Email: [email protected] Website: excells.caTelephone: 422-3895
About
Cameron Ells is a civil engineer, environmental consultant with 20 years experience in the private sector. He has worked (as a volunteer, he notes) on public-private partnerships. He describes himself as "pragmatic, constructive and persuasive." He also grows grapes.Goals and Issues
Cameron, like all the candidates downtown, wants to "get it right" on the development front. For him, this means mixed use "commercial-residential-institutional" neighbourhoods. He wants to contribute to "good quality infrastructure development and encourage "broad based application of life cycle asset management." He wants more mass transit and less crime. He wants to finish HRM by Design and Tax Reform - though he does not give either an "unqualified endorsement." He wants to recycle "brownfield" lands (vacant lots of unused industrial sites) to spur "residential-commercial-institutional" growth. Finally he wants you to "live, love and laugh" in a "sustainable style."
On the record
(From Tim Bousquet's Sept. 25 article "Four way fracas")

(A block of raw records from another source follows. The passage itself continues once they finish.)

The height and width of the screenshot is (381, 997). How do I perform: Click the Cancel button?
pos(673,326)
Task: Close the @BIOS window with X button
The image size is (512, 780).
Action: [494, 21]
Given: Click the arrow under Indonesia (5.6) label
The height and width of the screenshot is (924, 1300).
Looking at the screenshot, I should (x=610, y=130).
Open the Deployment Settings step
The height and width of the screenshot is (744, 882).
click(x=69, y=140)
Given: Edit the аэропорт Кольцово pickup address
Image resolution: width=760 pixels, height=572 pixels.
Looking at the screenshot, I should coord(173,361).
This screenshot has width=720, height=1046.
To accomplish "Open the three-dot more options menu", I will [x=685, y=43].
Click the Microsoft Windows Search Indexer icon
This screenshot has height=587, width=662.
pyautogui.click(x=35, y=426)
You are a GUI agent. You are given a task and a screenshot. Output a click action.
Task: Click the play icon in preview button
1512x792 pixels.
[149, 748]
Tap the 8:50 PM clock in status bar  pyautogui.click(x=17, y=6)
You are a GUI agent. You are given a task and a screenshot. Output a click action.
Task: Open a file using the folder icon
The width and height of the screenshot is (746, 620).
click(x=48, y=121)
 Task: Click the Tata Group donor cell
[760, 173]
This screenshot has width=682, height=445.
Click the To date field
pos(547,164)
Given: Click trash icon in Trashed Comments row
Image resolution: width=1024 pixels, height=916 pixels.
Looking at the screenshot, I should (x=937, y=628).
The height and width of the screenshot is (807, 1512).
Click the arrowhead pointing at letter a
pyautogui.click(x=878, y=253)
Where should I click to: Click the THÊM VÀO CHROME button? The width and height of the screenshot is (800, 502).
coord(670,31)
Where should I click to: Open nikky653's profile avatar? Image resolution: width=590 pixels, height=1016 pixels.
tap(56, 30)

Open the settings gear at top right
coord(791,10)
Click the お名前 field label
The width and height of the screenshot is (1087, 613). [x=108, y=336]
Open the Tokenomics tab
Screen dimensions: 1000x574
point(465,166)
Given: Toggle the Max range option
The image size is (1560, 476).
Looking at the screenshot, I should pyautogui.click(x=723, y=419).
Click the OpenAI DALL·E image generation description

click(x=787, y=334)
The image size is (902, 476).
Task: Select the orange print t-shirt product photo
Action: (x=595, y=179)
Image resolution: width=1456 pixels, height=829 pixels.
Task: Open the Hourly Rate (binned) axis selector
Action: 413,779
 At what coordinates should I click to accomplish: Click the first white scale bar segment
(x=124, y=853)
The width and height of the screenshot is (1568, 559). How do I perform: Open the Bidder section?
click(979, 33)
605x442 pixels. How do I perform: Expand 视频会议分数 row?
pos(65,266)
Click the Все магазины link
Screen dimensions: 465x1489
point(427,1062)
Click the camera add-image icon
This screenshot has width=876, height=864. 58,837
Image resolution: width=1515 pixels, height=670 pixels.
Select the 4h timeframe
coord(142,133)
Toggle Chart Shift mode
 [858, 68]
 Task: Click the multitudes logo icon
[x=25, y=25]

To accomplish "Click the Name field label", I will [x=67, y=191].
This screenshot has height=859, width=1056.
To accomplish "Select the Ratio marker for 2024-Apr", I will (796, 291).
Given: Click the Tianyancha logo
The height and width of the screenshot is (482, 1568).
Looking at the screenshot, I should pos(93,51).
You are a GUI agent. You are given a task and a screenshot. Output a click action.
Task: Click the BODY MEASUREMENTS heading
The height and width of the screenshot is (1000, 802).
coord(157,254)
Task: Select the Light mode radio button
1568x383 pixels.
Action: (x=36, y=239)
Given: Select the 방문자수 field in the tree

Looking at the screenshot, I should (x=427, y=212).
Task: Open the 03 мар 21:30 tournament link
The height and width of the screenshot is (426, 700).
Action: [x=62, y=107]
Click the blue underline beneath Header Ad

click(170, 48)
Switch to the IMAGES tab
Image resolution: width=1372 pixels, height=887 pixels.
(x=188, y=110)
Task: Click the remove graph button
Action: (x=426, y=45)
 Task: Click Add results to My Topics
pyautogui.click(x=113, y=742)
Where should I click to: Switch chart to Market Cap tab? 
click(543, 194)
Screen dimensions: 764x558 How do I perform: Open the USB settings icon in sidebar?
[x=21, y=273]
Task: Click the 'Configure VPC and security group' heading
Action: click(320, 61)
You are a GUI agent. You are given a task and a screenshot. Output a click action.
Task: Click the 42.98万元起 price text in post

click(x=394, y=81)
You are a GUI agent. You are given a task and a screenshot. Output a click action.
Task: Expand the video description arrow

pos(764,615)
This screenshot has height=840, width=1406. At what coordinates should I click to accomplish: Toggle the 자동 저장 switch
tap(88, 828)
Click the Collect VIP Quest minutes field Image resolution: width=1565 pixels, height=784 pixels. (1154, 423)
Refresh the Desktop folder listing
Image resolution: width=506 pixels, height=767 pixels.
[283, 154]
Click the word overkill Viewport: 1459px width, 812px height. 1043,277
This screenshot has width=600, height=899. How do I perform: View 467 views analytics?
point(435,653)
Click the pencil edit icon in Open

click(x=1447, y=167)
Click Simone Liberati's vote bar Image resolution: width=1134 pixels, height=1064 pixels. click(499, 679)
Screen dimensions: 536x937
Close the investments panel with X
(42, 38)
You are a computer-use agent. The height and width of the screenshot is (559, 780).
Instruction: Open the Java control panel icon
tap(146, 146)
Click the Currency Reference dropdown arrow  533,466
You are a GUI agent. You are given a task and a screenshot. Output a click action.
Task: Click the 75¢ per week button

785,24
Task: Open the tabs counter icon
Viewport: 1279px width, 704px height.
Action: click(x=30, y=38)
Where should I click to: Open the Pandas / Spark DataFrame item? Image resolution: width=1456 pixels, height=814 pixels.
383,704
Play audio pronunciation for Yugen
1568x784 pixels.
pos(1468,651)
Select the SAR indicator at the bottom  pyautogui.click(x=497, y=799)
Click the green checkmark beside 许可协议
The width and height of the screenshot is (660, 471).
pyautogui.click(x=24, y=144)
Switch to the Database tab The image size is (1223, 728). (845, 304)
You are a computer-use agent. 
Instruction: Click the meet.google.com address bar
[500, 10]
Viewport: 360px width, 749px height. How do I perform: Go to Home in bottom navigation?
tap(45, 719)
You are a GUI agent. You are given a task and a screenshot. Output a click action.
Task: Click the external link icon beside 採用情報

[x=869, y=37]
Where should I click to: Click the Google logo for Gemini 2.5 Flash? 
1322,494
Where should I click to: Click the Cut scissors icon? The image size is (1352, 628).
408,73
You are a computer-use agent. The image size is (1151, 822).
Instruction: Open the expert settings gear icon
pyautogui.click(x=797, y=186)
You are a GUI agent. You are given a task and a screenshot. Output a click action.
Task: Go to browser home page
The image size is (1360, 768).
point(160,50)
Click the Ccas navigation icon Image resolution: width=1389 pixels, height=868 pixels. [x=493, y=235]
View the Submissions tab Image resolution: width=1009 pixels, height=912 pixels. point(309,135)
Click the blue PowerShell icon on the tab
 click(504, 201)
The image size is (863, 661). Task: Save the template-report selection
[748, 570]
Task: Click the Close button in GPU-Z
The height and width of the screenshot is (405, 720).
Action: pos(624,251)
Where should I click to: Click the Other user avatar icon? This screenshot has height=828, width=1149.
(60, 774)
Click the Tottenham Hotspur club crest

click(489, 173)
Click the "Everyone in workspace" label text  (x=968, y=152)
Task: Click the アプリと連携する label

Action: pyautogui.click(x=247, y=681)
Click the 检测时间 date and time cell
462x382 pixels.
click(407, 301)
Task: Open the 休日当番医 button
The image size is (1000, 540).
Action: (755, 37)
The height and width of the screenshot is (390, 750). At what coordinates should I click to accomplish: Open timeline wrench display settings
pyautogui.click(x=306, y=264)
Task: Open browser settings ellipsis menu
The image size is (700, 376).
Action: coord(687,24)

"It's a four-year problem-solving contract," says Ells of winning a council seat. "Twenty years in the private sector---engineering and environmental consulting---it's essentially professional problem solving: go out and sort out the issues, find background information, bring some recommendations or conclusions to the table."Being on council "isn't like being a king," he says. "But there are opportunities to be a useful influence on folks, especially if you have the capacity to put forward a persuasive argument and have others agree with you and work together."He'll bring a environmental perspective to council, says Ells, especially on issues related to climate change. He wants a "sophisticated integration of climate change adaptation into the municipal decision making." Ells is supportive of tax reform, believing that "there should be an award" for people living in energy efficient urban districts. Asked if that means taxes will have to increase for suburbanites and those living in rural areas, Ells says that he "was focusing on District 12.""There's worse problems to have," than having lots of developments coming before council," says Ells. "The challenge of getting it right is what's there." But are the developments that have been recently approved "right"? "I think that's probably better for those folks that have been close up and studying it to answer that," replies Ells. "I can't really comment on the decisions that has made in the past, because she has sat down and looked at and studied these projects in a way that I haven't. With respect to what might happen in the future, or if the two of us were looking at the same information at the same time, would I come to a different opinion? It's possible. Might. Might not."
Affiliations
Cameron is a member of the Association of Professional Engineers of Nova Scotia (APENS); a Life Member of the Nova Scotia Institute of Science (NSIS); President of the Environmental Services Association of Nova Scotia (ESANS); founding member (to 2000) of Atlantic PIRI Committee; and founding member of ClimAdapt and Climate Canada Atlantic. Cameron says he has "never belonged to, contributed to, campaigned for, or been affiliated with a political party."
Source
Website, responses to Coast Questionnaire.